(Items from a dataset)
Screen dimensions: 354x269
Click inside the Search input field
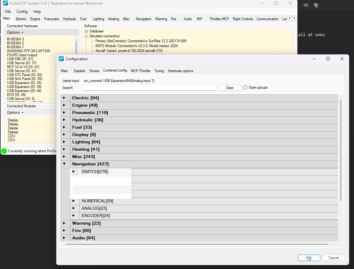point(150,88)
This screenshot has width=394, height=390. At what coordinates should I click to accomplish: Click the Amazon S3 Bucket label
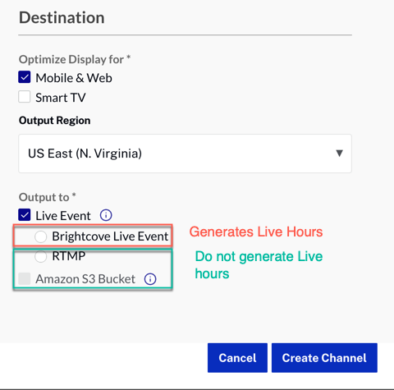85,279
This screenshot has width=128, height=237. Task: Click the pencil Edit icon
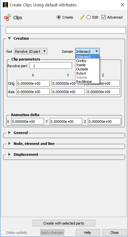coord(82,17)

The task
Retype, exactly as written, each line from the one containing "This screenshot has width=394, height=390." through the end of the data above, and leave out every picture.

Exercise response
This screenshot has width=394, height=390. At what coordinates should I click to accomplish: Click the Amazon S3 Bucket label
85,279
This screenshot has width=128, height=237. Task: Click the pencil Edit icon
coord(82,17)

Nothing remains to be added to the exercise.